Not what you're
looking for? Try an advanced search.
Buy This Entire Record For
Solis v. Couturier
July 15, 2009
HILDA L. SOLIS, SECRETARY OF THE UNITED STATES DEPARTMENT OF LABOR, PLAINTIFF,
CLAIR R. COUTURIER, JR., ET AL., DEFENDANTS.
The opinion of the court was delivered by: Ralph R. Beistline United States District Judge
ORDER GRANTING MOTION FOR ENTRY OF CONSENT JUDGMENT AND ORDER
Before the Court is Plaintiff Hilda L. Solis, Secretary of the United States Department of Labor, with a Motion for Entry of a Consent Judgment & Order between the Secretary and Defendant James D. Roorda at Docket 106. The Consent Judgment & Order resolves the Secretary's ERISA claims against Defendant Roorda as set forth in the Secretary's original Complaint and Amended Complaint, and bars the remaining Defendants from seeking contribution or indemnity from Defendant Roorda.

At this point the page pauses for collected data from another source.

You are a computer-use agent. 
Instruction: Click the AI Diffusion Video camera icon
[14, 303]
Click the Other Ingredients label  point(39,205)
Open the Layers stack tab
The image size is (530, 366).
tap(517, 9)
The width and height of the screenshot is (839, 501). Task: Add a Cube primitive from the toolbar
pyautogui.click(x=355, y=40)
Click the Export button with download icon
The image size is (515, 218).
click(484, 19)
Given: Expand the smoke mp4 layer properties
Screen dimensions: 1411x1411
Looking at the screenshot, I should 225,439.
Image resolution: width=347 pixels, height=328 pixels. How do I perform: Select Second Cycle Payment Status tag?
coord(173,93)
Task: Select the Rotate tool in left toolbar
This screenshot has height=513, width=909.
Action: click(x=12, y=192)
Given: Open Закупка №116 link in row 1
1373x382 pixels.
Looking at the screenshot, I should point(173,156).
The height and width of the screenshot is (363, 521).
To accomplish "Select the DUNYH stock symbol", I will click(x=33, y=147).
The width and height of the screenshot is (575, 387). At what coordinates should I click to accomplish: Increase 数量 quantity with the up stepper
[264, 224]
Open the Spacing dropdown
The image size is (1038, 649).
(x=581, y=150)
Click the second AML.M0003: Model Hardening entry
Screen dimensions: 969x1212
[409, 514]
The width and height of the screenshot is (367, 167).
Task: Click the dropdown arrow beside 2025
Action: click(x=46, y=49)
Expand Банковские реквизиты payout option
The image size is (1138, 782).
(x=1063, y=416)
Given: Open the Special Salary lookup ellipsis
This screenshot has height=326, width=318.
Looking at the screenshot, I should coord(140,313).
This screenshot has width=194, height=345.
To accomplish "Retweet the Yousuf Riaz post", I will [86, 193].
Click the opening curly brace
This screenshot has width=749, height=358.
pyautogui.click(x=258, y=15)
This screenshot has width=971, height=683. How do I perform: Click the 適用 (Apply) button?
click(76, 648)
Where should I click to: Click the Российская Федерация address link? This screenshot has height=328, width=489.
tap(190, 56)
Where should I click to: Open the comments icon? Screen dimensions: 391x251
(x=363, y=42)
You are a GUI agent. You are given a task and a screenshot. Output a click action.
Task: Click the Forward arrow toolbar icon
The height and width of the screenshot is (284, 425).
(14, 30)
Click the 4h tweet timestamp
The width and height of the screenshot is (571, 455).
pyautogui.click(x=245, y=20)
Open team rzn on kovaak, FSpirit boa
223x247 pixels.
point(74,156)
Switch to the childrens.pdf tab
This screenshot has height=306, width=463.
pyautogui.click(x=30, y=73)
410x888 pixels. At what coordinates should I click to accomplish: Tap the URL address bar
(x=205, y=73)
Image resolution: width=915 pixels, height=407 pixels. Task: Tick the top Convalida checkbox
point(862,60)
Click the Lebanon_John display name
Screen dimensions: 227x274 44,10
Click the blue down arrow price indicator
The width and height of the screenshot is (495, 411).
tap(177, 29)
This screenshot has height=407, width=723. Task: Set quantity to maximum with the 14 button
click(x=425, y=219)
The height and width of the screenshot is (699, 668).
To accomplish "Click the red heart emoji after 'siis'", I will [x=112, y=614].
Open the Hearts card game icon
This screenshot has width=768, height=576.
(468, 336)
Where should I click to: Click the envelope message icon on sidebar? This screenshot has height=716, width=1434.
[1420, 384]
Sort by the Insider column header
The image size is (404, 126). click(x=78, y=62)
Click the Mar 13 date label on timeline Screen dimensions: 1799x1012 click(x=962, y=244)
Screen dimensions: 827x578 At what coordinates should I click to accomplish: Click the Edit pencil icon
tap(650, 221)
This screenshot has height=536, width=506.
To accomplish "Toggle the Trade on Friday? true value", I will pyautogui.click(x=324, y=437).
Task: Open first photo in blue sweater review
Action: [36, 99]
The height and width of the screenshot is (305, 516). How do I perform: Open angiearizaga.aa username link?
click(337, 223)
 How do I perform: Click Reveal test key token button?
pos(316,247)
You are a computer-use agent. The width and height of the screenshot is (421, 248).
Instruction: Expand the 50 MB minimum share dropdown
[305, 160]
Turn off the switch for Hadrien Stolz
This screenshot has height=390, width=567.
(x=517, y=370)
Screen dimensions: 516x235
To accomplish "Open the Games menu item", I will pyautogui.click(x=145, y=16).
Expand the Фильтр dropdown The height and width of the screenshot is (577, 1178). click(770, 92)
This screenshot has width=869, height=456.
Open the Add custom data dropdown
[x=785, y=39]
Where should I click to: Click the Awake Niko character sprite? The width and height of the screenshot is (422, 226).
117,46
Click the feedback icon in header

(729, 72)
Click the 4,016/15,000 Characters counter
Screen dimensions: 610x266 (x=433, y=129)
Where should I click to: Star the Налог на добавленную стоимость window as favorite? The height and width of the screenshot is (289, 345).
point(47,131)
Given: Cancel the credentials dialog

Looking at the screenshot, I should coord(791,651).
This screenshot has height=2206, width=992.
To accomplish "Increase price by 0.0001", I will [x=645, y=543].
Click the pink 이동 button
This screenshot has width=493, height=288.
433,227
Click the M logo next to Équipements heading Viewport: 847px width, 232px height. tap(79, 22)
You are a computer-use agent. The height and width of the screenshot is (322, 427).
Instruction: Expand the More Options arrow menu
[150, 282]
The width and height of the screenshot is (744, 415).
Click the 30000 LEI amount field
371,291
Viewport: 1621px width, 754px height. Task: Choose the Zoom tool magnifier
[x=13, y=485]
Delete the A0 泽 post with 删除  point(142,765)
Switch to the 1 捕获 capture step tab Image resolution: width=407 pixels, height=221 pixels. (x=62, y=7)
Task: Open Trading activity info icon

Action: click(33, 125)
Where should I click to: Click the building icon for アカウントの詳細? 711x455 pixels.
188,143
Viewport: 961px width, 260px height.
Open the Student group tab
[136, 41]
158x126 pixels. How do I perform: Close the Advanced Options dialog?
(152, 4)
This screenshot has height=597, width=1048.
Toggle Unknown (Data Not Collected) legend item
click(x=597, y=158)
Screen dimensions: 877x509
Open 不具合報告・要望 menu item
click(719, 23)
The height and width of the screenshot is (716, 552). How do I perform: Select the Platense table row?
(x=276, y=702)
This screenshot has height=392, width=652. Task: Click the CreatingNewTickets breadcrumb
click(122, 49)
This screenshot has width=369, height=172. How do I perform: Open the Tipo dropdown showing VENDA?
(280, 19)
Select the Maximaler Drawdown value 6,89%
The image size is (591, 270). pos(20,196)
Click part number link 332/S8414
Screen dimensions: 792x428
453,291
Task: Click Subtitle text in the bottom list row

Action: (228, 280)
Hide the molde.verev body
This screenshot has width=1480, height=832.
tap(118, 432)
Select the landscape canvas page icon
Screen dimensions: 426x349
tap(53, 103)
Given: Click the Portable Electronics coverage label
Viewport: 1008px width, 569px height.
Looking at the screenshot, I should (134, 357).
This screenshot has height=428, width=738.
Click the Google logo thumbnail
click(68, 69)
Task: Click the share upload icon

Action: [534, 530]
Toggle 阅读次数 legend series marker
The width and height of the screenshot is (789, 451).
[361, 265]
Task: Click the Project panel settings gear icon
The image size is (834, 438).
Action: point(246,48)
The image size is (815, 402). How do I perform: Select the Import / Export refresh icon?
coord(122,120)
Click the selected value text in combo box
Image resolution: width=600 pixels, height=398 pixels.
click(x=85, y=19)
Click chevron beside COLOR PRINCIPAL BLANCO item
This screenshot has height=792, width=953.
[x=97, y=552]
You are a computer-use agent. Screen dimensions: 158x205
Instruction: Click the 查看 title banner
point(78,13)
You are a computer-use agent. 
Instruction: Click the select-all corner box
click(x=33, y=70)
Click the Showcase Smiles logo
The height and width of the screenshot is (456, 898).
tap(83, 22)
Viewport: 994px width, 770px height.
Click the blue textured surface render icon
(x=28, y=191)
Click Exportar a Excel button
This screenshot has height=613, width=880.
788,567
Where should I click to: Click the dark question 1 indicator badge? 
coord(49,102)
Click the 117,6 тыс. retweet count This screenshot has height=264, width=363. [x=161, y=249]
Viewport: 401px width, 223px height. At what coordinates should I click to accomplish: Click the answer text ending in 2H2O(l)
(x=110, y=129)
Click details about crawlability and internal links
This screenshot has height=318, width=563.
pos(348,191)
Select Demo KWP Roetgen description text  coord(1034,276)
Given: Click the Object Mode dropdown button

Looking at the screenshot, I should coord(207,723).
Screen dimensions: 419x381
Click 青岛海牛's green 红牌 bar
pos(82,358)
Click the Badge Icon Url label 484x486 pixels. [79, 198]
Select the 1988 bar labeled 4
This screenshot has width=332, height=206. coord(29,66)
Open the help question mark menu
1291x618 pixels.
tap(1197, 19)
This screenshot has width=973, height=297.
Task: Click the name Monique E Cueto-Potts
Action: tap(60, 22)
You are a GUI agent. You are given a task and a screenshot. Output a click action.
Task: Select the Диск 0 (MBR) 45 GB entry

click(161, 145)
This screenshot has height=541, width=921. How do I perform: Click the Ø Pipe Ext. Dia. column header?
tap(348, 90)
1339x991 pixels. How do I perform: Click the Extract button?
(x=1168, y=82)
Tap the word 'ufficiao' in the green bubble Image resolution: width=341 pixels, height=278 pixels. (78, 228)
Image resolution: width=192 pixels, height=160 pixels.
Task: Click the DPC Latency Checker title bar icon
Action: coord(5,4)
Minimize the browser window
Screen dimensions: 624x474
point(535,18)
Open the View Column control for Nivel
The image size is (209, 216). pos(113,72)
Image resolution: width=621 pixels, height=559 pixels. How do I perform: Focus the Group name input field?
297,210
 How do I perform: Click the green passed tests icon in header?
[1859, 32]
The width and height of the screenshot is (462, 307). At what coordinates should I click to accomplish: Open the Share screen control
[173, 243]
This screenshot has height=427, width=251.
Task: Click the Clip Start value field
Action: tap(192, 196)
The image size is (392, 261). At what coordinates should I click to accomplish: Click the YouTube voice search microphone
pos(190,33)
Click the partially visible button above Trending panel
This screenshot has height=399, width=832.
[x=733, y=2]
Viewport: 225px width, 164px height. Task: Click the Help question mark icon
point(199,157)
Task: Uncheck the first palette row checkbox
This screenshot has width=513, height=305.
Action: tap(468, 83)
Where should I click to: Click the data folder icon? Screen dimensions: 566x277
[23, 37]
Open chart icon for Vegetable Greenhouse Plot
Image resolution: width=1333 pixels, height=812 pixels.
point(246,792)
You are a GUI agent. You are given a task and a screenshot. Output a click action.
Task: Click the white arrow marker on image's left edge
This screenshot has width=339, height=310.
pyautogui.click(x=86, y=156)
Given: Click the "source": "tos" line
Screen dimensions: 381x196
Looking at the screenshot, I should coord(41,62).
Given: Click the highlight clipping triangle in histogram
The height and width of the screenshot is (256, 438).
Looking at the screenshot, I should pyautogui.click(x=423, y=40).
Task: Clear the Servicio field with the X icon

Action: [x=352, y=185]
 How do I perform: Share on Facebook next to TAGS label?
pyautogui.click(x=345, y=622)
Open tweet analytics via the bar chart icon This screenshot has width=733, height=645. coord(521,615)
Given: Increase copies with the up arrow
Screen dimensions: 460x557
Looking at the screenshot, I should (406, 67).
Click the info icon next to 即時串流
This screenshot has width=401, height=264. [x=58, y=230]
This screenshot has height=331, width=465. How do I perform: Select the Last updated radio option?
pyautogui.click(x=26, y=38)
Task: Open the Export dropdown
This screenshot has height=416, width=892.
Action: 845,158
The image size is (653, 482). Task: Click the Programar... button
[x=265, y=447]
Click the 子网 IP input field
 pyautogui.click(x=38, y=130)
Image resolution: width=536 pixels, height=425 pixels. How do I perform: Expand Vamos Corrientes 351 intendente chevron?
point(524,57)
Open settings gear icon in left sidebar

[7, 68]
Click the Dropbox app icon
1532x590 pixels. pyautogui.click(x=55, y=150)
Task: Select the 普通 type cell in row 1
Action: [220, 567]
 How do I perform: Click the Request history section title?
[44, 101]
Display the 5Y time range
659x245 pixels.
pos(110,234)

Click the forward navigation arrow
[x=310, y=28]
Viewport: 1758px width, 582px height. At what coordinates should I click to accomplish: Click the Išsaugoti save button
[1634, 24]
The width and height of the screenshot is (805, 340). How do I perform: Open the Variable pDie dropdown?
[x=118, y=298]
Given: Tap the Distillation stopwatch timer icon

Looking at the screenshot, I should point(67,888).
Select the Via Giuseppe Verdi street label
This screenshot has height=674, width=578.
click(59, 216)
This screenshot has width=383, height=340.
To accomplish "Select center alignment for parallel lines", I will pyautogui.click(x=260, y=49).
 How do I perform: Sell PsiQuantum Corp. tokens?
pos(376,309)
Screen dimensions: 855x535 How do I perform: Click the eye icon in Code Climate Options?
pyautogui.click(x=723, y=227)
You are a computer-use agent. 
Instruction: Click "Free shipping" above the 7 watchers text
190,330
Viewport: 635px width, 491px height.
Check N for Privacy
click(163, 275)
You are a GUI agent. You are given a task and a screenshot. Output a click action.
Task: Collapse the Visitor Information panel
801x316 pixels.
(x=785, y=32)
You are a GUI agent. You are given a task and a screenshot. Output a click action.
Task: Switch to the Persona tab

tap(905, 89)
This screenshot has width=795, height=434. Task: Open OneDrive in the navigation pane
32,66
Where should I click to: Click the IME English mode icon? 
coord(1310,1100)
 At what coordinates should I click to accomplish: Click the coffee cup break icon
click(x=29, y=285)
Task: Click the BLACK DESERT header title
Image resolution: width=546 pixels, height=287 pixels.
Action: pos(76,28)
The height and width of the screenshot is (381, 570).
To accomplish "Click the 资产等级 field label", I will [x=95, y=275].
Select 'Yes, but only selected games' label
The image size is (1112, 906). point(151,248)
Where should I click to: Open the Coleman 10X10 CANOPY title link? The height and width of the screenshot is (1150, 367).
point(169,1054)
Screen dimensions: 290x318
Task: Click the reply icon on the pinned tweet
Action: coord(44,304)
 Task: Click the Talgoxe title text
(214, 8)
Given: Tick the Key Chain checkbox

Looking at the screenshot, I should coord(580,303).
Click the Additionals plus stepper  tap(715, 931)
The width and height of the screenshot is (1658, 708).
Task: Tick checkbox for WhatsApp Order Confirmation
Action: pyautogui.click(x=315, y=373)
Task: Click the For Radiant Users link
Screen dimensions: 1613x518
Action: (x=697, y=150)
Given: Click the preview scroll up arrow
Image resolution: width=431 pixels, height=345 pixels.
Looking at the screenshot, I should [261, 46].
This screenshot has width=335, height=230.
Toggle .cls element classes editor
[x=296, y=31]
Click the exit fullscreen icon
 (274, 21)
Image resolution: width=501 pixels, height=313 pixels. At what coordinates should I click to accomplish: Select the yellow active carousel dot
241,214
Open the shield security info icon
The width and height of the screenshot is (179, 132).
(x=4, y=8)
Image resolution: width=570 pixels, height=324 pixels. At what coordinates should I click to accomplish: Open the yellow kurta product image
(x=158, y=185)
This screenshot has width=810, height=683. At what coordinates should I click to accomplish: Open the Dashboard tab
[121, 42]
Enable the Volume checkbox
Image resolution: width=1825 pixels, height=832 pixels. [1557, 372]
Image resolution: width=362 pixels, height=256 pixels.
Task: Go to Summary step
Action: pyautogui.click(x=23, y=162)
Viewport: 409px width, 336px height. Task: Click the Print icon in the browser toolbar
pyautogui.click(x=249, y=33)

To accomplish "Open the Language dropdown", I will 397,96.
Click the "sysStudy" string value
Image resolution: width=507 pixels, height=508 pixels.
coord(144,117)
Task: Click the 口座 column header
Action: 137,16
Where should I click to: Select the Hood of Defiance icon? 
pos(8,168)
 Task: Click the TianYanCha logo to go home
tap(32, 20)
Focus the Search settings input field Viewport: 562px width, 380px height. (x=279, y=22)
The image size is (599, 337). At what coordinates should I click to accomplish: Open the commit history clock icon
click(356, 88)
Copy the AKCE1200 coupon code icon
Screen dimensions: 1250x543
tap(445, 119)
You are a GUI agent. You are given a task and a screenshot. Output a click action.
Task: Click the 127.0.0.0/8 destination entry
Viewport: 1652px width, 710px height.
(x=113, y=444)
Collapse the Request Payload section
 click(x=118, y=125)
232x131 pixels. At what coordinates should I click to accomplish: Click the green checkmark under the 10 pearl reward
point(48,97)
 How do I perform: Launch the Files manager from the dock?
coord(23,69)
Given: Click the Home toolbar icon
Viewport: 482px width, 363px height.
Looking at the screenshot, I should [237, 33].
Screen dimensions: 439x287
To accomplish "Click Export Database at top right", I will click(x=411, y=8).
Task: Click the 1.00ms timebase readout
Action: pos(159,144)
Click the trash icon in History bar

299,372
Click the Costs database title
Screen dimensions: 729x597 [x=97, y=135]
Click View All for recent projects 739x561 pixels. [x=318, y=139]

Defendant Clair Couturier, joined by Defendant Robert Eddy, opposes at Docket 122, arguing that the settlement should not be approved "because it (1) extinguishes independent causes of action, (2) fails to distinguish between causes of action for indemnity and contribution, (3) purports to extinguish claims that are unrecognized by controlling law, and (4) imposes a pro tanto measure of judgment reduction, where other measures would be more appropriate".*fn1 Defendants also assert that the Court is obligated to hold a hearing to evaluate the fairness of the settlement to the non-settling parties.
The Court finds that the settlement bar is fair to all parties. The settlement bar simply extinguishes any action by a co-defendant for indemnity or contribution relating to the Secretary's complaint. Roorda's co-defendants are not entitled to indemnity or contribution for violations of ERISA, so the settlement bar is reasonable.*fn2 The Court is satisfied that the settlement bar is not over-broad, as it extinguishes only contribution claims for the non-settling defendants' liability to the Secretary.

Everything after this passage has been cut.